花組大劇場公演「ME AND MYGIRL」A/Bパターン

(5/7 11時公演)2階3列下手側:Aパターン
(6/4 11時公演)2階10列上手側:Bパターン

花組梅芸版を死ぬほど(といっても四回くらい?)見たので、あんまりノリ気じゃないまま、「一回くらいは見ておくかー」くらいの勢いで行ったら、何故かめちゃくちゃツボにはまって、二回目(Bパターン)のチケットを確保してニコニコで帰宅することになった。なお、二回目で無事明日海りおに本格的に落ちて(あれえ?)、13000円のDVD-Boxを衝動買いした模様。こういう時に、13000円を惜しまないくらいの金銭的余裕は欲しいと思って常々生きているので、それはいいんだけど、前触れなく明日海りおに落ちた自分にびっくりした。いや、前々から美貌の人だとは思ってたけど。思ってたんだけど。

てことで、安定のミーマイ。
明日海りおは貴族的な持ち味(しかも完全な”陽”の人ではない)なので、ビルはどうだろうと思っていたんだけれど、それが逆に「隠し切れない血筋の良さ」感に寄与していて、非常に良かった。色々下ネタを飛ばしても、総じて下品になり過ぎない。あと、舞台年齢が若いのがいい。ビルって青年になりかかった少年の役だもんね。
完全に”陽”じゃないあたり、私が明日海りおに一方的に見出して勝手に愛しているヤンデレ風味(!)がちょいちょい顔を出していて、とても良かった。サリーが姿を隠して以降の病みっぷりが容易に想像できる感じ。納得感がある。
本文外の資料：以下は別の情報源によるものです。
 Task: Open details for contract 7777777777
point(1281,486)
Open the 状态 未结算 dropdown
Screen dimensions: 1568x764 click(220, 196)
花乃まりあは明日海りおとは反対に、どっちかというと高貴な役が似合わないタイプなので、サリーは全く問題なく。歌声がまろやかという人でもないので、私がいつも思う、「サリー歌ったら令嬢やん!」問題も発生せず。頭の回る下町娘で、(今までは結構育ちの割にのんびりしたところのあるビルを引っ張ってきたのに)ビルはあっという間に立派な紳士になっちゃって、最早自分の傍にいるにはふさわしくなくて、それが分かるだけに(分かる賢さがあるだけに)色々苦しくなってくる、というのがよく分かるサリー。好き。

でもって、そんなサリーの考えをビルは分かってる(だってビルものんびりだけど結構頭回るからね)し、だから彼女を愛している。一幕の終わり、「彼女は僕のガールフレンドの、サリー・スミスです」の台詞に、今回めちゃくちゃぐっと来た。いやあ……ビルってかっこいい役だったんだなあ。

てことで、ビル&サリーに関しては今回全肯定。ぶっちゃけ、私的ベストキャストかも(霧矢ビル・羽桜サリーも好きだけど、こっちは映像でしか見ていないので、ちょっと分が悪い)。

キャスト的には、Aパターンの方が好み。ジェラルド&ジャッキーがね、とにかく良かった。

ミーマイで一番難しい役って、ジェラルドじゃないですか。特に、そこそこ学年の上がった男役にとっては。前回の愛音羽麗は、あの学年なのに普通にジェラルドやってたけど、でもあの人結構特殊なタイプだしね(愛音羽麗って多分、ジェラルドもジャッキーもジョン卿も、多分ビルもサリーも普通にできたと思う。同時期に。怖い)。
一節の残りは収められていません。